Goal of the exercise: A complete, unaltered copy of the listing is needed. Write it out.

========

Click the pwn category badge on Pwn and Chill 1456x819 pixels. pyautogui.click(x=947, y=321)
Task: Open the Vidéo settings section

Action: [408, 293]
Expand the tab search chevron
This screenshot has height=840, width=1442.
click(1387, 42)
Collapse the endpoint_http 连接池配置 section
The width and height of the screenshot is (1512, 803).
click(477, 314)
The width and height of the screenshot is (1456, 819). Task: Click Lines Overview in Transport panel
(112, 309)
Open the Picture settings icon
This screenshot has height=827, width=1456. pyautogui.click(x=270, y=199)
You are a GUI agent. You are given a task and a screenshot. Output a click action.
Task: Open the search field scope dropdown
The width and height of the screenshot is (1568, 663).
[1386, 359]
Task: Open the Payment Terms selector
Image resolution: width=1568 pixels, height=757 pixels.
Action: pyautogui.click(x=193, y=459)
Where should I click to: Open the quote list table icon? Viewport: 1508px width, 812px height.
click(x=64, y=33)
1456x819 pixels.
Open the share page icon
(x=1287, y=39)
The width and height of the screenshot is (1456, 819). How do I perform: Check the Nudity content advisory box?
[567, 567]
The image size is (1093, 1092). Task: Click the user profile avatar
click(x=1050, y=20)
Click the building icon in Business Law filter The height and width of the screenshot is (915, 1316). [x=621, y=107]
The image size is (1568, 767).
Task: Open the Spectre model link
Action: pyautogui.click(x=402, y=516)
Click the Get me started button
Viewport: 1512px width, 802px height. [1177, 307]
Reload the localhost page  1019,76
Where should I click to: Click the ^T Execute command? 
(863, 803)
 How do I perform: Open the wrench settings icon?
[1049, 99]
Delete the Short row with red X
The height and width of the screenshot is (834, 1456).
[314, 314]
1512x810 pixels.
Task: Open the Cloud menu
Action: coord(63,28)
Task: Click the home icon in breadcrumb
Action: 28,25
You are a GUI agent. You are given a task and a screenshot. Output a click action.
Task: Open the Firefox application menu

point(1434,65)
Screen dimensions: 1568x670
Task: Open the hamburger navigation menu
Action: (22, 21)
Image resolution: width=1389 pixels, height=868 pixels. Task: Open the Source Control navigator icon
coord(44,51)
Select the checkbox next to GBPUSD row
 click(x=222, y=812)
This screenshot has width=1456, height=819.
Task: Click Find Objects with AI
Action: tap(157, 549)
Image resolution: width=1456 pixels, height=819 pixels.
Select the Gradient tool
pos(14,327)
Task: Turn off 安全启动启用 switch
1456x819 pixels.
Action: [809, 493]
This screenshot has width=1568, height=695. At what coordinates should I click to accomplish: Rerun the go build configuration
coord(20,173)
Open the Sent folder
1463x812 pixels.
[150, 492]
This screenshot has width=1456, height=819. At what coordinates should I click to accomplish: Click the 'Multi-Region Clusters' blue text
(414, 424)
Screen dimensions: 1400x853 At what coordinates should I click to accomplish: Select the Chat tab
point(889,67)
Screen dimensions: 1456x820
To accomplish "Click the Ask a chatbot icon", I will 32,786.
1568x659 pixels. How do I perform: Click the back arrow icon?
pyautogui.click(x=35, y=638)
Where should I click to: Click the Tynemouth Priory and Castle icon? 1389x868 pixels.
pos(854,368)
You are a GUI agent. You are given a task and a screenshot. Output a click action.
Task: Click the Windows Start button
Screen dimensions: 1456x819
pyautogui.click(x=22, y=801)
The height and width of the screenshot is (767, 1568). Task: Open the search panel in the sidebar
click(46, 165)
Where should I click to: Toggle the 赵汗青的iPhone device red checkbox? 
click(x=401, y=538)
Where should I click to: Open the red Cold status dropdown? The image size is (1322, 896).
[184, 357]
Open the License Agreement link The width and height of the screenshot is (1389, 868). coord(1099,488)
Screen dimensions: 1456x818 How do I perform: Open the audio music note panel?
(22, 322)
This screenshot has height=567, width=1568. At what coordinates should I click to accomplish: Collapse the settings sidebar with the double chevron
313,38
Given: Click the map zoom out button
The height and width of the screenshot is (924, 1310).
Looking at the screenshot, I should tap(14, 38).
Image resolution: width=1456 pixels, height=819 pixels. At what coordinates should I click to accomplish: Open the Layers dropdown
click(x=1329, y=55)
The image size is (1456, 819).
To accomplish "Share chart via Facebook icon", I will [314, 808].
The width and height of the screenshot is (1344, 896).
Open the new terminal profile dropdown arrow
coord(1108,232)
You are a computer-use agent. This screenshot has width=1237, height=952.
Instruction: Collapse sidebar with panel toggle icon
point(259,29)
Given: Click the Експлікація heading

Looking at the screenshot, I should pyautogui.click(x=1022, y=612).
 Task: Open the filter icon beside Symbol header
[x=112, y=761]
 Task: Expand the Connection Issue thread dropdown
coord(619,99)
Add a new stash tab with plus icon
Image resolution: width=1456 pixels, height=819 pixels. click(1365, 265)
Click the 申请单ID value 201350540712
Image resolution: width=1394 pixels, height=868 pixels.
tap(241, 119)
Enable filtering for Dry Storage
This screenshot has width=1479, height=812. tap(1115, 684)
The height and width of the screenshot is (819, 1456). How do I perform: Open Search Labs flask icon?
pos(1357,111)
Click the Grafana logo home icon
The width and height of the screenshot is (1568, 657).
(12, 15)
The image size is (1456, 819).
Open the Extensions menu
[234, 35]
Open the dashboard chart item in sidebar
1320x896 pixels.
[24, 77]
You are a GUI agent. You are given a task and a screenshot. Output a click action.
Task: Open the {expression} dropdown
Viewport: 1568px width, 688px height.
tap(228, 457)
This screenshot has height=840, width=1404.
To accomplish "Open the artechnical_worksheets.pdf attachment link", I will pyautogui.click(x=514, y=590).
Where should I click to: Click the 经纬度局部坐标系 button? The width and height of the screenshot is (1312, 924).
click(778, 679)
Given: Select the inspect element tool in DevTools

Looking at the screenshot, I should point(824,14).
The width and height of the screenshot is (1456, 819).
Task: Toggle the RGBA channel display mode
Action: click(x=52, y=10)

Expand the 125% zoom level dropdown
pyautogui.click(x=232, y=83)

========

Exercise answer:
Click the pwn category badge on Pwn and Chill 1456x819 pixels. pyautogui.click(x=947, y=321)
Task: Open the Vidéo settings section

Action: [408, 293]
Expand the tab search chevron
This screenshot has height=840, width=1442.
click(1387, 42)
Collapse the endpoint_http 连接池配置 section
The width and height of the screenshot is (1512, 803).
click(477, 314)
The width and height of the screenshot is (1456, 819). Task: Click Lines Overview in Transport panel
(112, 309)
Open the Picture settings icon
This screenshot has height=827, width=1456. pyautogui.click(x=270, y=199)
You are a GUI agent. You are given a task and a screenshot. Output a click action.
Task: Open the search field scope dropdown
The width and height of the screenshot is (1568, 663).
[1386, 359]
Task: Open the Payment Terms selector
Image resolution: width=1568 pixels, height=757 pixels.
Action: pyautogui.click(x=193, y=459)
Where should I click to: Open the quote list table icon? Viewport: 1508px width, 812px height.
click(x=64, y=33)
1456x819 pixels.
Open the share page icon
(x=1287, y=39)
The width and height of the screenshot is (1456, 819). How do I perform: Check the Nudity content advisory box?
[567, 567]
The image size is (1093, 1092). Task: Click the user profile avatar
click(x=1050, y=20)
Click the building icon in Business Law filter The height and width of the screenshot is (915, 1316). [x=621, y=107]
The image size is (1568, 767).
Task: Open the Spectre model link
Action: pyautogui.click(x=402, y=516)
Click the Get me started button
Viewport: 1512px width, 802px height. [1177, 307]
Reload the localhost page  1019,76
Where should I click to: Click the ^T Execute command? 
(863, 803)
 How do I perform: Open the wrench settings icon?
[1049, 99]
Delete the Short row with red X
The height and width of the screenshot is (834, 1456).
[314, 314]
1512x810 pixels.
Task: Open the Cloud menu
Action: coord(63,28)
Task: Click the home icon in breadcrumb
Action: 28,25
You are a GUI agent. You are given a task and a screenshot. Output a click action.
Task: Open the Firefox application menu

point(1434,65)
Screen dimensions: 1568x670
Task: Open the hamburger navigation menu
Action: (22, 21)
Image resolution: width=1389 pixels, height=868 pixels. Task: Open the Source Control navigator icon
coord(44,51)
Select the checkbox next to GBPUSD row
 click(x=222, y=812)
This screenshot has width=1456, height=819.
Task: Click Find Objects with AI
Action: tap(157, 549)
Image resolution: width=1456 pixels, height=819 pixels.
Select the Gradient tool
pos(14,327)
Task: Turn off 安全启动启用 switch
1456x819 pixels.
Action: [809, 493]
This screenshot has width=1568, height=695. At what coordinates should I click to accomplish: Rerun the go build configuration
coord(20,173)
Open the Sent folder
1463x812 pixels.
[150, 492]
This screenshot has width=1456, height=819. At what coordinates should I click to accomplish: Click the 'Multi-Region Clusters' blue text
(414, 424)
Screen dimensions: 1400x853 At what coordinates should I click to accomplish: Select the Chat tab
point(889,67)
Screen dimensions: 1456x820
To accomplish "Click the Ask a chatbot icon", I will 32,786.
1568x659 pixels. How do I perform: Click the back arrow icon?
pyautogui.click(x=35, y=638)
Where should I click to: Click the Tynemouth Priory and Castle icon? 1389x868 pixels.
pos(854,368)
You are a GUI agent. You are given a task and a screenshot. Output a click action.
Task: Click the Windows Start button
Screen dimensions: 1456x819
pyautogui.click(x=22, y=801)
The height and width of the screenshot is (767, 1568). Task: Open the search panel in the sidebar
click(46, 165)
Where should I click to: Toggle the 赵汗青的iPhone device red checkbox? 
click(x=401, y=538)
Where should I click to: Open the red Cold status dropdown? The image size is (1322, 896).
[184, 357]
Open the License Agreement link The width and height of the screenshot is (1389, 868). coord(1099,488)
Screen dimensions: 1456x818 How do I perform: Open the audio music note panel?
(22, 322)
This screenshot has height=567, width=1568. At what coordinates should I click to accomplish: Collapse the settings sidebar with the double chevron
313,38
Given: Click the map zoom out button
The height and width of the screenshot is (924, 1310).
Looking at the screenshot, I should tap(14, 38).
Image resolution: width=1456 pixels, height=819 pixels. At what coordinates should I click to accomplish: Open the Layers dropdown
click(x=1329, y=55)
The image size is (1456, 819).
To accomplish "Share chart via Facebook icon", I will [314, 808].
The width and height of the screenshot is (1344, 896).
Open the new terminal profile dropdown arrow
coord(1108,232)
You are a computer-use agent. This screenshot has width=1237, height=952.
Instruction: Collapse sidebar with panel toggle icon
point(259,29)
Given: Click the Експлікація heading

Looking at the screenshot, I should pyautogui.click(x=1022, y=612).
 Task: Open the filter icon beside Symbol header
[x=112, y=761]
 Task: Expand the Connection Issue thread dropdown
coord(619,99)
Add a new stash tab with plus icon
Image resolution: width=1456 pixels, height=819 pixels. click(1365, 265)
Click the 申请单ID value 201350540712
Image resolution: width=1394 pixels, height=868 pixels.
tap(241, 119)
Enable filtering for Dry Storage
This screenshot has width=1479, height=812. tap(1115, 684)
The height and width of the screenshot is (819, 1456). How do I perform: Open Search Labs flask icon?
pos(1357,111)
Click the Grafana logo home icon
The width and height of the screenshot is (1568, 657).
(12, 15)
The image size is (1456, 819).
Open the Extensions menu
[234, 35]
Open the dashboard chart item in sidebar
1320x896 pixels.
[24, 77]
You are a GUI agent. You are given a task and a screenshot. Output a click action.
Task: Open the {expression} dropdown
Viewport: 1568px width, 688px height.
tap(228, 457)
This screenshot has height=840, width=1404.
To accomplish "Open the artechnical_worksheets.pdf attachment link", I will pyautogui.click(x=514, y=590).
Where should I click to: Click the 经纬度局部坐标系 button? The width and height of the screenshot is (1312, 924).
click(778, 679)
Given: Select the inspect element tool in DevTools

Looking at the screenshot, I should point(824,14).
The width and height of the screenshot is (1456, 819).
Task: Toggle the RGBA channel display mode
Action: click(x=52, y=10)

Expand the 125% zoom level dropdown
pyautogui.click(x=232, y=83)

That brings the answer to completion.